(Dataset items)
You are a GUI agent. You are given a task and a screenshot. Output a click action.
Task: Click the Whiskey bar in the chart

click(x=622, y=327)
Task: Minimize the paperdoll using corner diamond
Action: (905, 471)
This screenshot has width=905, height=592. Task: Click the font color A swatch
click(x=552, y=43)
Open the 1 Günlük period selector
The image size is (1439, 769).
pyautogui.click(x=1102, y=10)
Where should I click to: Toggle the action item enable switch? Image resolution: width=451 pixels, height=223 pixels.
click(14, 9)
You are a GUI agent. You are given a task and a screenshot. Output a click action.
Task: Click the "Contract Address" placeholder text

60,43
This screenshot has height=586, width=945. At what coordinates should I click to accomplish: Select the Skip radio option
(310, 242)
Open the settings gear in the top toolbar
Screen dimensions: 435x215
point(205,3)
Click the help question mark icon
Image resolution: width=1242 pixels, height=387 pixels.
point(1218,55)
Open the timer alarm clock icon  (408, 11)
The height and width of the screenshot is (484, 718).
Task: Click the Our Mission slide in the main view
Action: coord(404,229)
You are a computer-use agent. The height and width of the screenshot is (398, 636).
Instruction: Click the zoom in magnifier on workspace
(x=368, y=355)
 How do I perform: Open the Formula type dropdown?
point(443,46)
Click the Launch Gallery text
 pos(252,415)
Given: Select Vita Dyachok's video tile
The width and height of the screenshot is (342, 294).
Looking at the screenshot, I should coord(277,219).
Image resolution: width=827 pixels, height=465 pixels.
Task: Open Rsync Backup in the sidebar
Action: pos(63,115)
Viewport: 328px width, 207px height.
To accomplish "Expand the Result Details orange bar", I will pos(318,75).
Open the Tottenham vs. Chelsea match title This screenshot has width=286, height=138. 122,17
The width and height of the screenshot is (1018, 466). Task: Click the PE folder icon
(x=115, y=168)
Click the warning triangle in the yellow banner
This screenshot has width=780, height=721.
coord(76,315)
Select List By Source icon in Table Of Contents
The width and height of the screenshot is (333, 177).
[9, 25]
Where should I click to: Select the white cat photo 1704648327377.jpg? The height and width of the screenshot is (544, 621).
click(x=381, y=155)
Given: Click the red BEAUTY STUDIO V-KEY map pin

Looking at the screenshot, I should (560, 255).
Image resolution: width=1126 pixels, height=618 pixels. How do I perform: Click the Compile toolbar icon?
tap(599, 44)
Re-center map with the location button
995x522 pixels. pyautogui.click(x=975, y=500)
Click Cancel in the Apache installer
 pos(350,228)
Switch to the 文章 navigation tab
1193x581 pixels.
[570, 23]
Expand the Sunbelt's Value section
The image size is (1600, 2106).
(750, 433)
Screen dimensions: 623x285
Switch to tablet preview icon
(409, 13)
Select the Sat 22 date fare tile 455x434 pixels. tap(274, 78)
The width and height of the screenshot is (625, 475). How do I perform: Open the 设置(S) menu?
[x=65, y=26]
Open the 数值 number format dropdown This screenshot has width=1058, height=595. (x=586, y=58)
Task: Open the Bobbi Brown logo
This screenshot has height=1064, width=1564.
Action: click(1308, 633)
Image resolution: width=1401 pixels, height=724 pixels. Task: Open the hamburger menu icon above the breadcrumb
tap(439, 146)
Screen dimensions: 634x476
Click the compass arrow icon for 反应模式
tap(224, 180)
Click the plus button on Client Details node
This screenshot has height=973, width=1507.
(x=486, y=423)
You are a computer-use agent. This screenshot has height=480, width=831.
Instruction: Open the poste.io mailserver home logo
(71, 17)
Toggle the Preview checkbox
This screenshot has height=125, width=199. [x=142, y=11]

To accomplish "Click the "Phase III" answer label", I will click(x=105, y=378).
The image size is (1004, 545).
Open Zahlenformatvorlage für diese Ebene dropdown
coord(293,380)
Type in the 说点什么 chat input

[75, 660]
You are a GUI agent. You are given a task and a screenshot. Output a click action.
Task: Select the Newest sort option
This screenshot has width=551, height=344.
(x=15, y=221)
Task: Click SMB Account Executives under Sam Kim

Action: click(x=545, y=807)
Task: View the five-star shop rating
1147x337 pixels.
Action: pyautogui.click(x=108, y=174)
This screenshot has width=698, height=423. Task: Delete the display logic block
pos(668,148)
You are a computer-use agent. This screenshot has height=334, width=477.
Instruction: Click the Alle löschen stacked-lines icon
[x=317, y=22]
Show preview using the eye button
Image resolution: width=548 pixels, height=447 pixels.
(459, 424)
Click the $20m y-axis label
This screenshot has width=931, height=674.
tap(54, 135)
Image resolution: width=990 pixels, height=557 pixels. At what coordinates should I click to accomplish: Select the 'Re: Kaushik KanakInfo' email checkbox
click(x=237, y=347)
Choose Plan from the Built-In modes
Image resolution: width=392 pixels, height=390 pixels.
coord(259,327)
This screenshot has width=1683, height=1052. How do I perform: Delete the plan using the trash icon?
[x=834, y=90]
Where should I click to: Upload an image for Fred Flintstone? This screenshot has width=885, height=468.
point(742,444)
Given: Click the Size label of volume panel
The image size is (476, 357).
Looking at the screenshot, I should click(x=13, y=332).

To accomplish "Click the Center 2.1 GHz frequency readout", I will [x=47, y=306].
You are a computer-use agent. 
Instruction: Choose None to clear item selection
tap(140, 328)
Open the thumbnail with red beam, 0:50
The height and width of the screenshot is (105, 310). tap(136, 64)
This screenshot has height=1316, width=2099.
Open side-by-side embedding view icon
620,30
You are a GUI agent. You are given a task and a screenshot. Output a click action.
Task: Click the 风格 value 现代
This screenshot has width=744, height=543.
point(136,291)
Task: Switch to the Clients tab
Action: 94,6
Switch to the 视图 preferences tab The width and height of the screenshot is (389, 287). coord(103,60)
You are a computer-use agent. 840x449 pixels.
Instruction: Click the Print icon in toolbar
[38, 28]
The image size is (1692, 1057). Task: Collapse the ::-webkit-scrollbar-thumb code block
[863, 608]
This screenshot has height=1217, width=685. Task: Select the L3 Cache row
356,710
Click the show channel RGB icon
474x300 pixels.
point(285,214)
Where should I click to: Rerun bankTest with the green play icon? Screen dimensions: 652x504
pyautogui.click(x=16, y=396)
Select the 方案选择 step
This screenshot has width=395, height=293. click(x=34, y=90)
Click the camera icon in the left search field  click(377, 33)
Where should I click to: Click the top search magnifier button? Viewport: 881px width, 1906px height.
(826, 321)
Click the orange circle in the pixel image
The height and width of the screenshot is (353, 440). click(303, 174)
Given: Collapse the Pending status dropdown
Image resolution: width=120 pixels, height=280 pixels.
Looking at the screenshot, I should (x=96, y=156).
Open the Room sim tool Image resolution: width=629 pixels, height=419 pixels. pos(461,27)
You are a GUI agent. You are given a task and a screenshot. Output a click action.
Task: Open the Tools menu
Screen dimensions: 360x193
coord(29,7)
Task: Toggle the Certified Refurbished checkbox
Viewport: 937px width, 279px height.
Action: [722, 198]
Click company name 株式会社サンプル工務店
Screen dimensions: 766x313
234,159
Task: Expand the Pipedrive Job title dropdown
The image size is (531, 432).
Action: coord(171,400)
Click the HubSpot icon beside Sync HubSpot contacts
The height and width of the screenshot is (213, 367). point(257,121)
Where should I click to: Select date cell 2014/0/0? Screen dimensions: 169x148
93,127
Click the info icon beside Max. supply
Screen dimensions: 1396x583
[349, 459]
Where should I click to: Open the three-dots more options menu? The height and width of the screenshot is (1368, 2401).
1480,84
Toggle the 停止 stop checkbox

WORK TO BE COMPLETED
List every line in the records above that contains the string "search".

WRITTEN ANSWER
Click the camera icon in the left search field  click(377, 33)
Where should I click to: Click the top search magnifier button? Viewport: 881px width, 1906px height.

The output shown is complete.